Computational Biology
  1. Gene Set Enrichment Analysis: A Knowledge-Based Approach for Interpreting Genome-wide Expression Profiles

    Brief description:
    Gene expression profiling experiments have been conducted on a wide variety of cell lines and animal models with the goal of characterizing genes sets whose expression patterns characterize specific genetic or molecular perturbations. These gene sets contain candidate players in pathways, or sub-pathways, that are ``annotated'' by the experimental perturbation. A fundamental idea in this work is that such a gene set serves as a reference base for interrogating other expression data sets. A new data set in which a specific pathway gene set appears to be enriched, in terms of multiple genes in that set evidencing expression changes, can then be annotated by that reference pathway. An analogy can be made here with sequence annotation in a BLAST search: sets of experimentally derived pathways serve as annotation reference sets for future experiments in the way that annotated sequences serve as references in a sequence search. Statistical methods are needed to define computational tools for such expression-based pathway annotation: Gene Set Enrichment Analysis (GSEA) provides formal statistical evaluation, and confidence assessments, for annotation of an expression data set by measuring the overlap of significantly perturbed genes with those in each pathway in a database of pathways. GSEA has been successfully applied in a number of basic and clinical studies, including pathway deregulation in cancer genomics.

    URL: GSEA

    Paper: Gene Set Enrichment Analysis: A Knowledge-Based Approach for Interpreting Genome-wide Expression Profiles

  2. Analysis of Sample Set Enrichment Scores: assaying the enrichment of sets of genes for individual samples in genome-wide expression profiles

    Brief description:
    Gene expression profiling experiments in cell lines and animal models characterized by specific genetic or molecular perturbations have yielded sets of genes ``annotated'' by the perturbation. These gene sets can serve as a reference base for interrogating other expression data sets. For example, a new data set in which a specific pathway gene set appears to be enriched, in terms of multiple genes in that set evidencing expression changes, can then be annotated by that reference pathway. We introduce in this paper a formal statistical method to measure the enrichment of each sample in an expression data set. This allows us to assay the natural variation of pathway activity in observed gene expression data sets from clinical cancer and other studies. Validation of the method and illustrations of biological insights gleaned are demonstrated on cell line data, mouse models, and cancer-related datasets. Using oncogenic pathway signatures, we show that gene sets built from the model systems are indeed enriched in the model system. We employ ASSESS for the use of molecular classification by pathways. This provides an accurate classifier that can be interpreted at the level of pathways instead of individual genes. Finally, ASSESS can be used for cross-platform expression models where data on the same type of cancer are integrated over different platforms into a space of enrichment scores.

    URL: ASSESS

    Paper: Analysis of Sample Set Enrichment Scores: assaying the enrichment of sets of genes for individual samples in genome-wide expression profiles
Statistics and Machine learning
  1. Learning Coordinate Covariances via Gradients

    Brief description:
    We introduce an algorithm that learns gradients from samples in the supervised learning framework. An error analysis is given for the convergence of the gradient estimated by the algorithm to the true gradient. The utility of the algorithm for the problem of variable selection as well as determining variable covariance is illustrated on simulated data as well as two gene expression data sets. For square loss we provide a very efficient implementation with respect to both memory and time.

    URL: COVIAGRA

    Paper: Learning Coordinate Covariances via Gradients

  2. Estimation of Gradients and Coordinate Covariation in Classification

    Brief description:
    We introduce an algorithm that simultaneously estimates a classification function as well as its gradient in the supervised learning framework. The motivation for the algorithm is to find salient variables and estimate how they covary. An efficient implementation with respect to both memory and time is given.
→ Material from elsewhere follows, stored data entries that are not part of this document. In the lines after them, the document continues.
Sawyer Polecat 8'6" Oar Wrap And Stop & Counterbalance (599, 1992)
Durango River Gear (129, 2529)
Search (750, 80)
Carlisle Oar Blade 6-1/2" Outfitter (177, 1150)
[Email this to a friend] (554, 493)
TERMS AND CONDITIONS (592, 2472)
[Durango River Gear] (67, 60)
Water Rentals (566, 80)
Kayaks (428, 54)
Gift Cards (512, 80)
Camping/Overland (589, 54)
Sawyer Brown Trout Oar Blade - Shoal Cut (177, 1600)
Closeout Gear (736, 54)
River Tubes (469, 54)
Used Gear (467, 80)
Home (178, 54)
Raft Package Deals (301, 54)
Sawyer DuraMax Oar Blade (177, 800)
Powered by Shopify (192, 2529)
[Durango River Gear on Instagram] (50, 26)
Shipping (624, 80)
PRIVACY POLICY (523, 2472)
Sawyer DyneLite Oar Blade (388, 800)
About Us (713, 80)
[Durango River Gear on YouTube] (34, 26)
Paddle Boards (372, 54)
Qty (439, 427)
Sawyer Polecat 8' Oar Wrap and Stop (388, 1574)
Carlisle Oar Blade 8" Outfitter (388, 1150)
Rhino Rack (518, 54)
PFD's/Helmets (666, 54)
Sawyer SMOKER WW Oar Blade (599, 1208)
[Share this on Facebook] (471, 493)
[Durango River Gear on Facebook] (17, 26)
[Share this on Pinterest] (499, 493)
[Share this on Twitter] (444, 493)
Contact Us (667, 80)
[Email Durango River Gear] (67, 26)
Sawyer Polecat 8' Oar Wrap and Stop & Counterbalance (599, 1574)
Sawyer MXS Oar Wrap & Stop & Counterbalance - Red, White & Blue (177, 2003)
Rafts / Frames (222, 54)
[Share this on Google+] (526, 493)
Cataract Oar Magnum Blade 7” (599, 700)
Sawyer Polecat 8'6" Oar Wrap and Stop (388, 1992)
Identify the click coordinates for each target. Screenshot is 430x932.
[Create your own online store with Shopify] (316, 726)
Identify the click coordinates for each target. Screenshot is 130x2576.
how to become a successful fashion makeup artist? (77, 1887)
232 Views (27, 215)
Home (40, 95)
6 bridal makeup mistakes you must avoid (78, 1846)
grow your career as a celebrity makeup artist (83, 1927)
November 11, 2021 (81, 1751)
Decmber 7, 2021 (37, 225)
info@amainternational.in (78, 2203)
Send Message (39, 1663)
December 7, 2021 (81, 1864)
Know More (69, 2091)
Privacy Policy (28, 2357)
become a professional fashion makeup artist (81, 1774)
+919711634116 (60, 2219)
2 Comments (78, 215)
The utility of the algorithm is illustrated on simulated data as well as a gene expression data set. An error analysis is given for the convergence of the estimate of the classification function and its gradient to the true classification function and true gradient.

    URL: COVIAGRA

    Paper: Estimation of Gradients and Coordinate Covariation in Classification

  3. Bayesian kernel regression (BAKER)

    Brief description:
    Kernel models for classification and regression have emerged as widely applied tools in statistics and machine learning. We discuss a Bayesian framework and theory for kernel methods, providing new rationalisation of kernel regression based on non-parametric Bayesian models. Functional analytic results ensure that such a non-parametric prior specification induces a class of functions that span the reproducing kernel Hilbert space corresponding to the selected kernel. Bayesian analysis of the model allows for direct and formal inference on the uncertain regression or classification functions. Extending the model with Bayesian variable selection priors over kernel bandwidth parameters extends the framework to automatically address the key practical questions of kernel feature selection. Novel, customised MCMC methods are detailed and used in the analysis implementations in examples. The practical benefits and modelling flexibility of the Bayesian kernel framework are illustrated in both simulated and real data examples that address prediction and classification inference with high-dimensional data.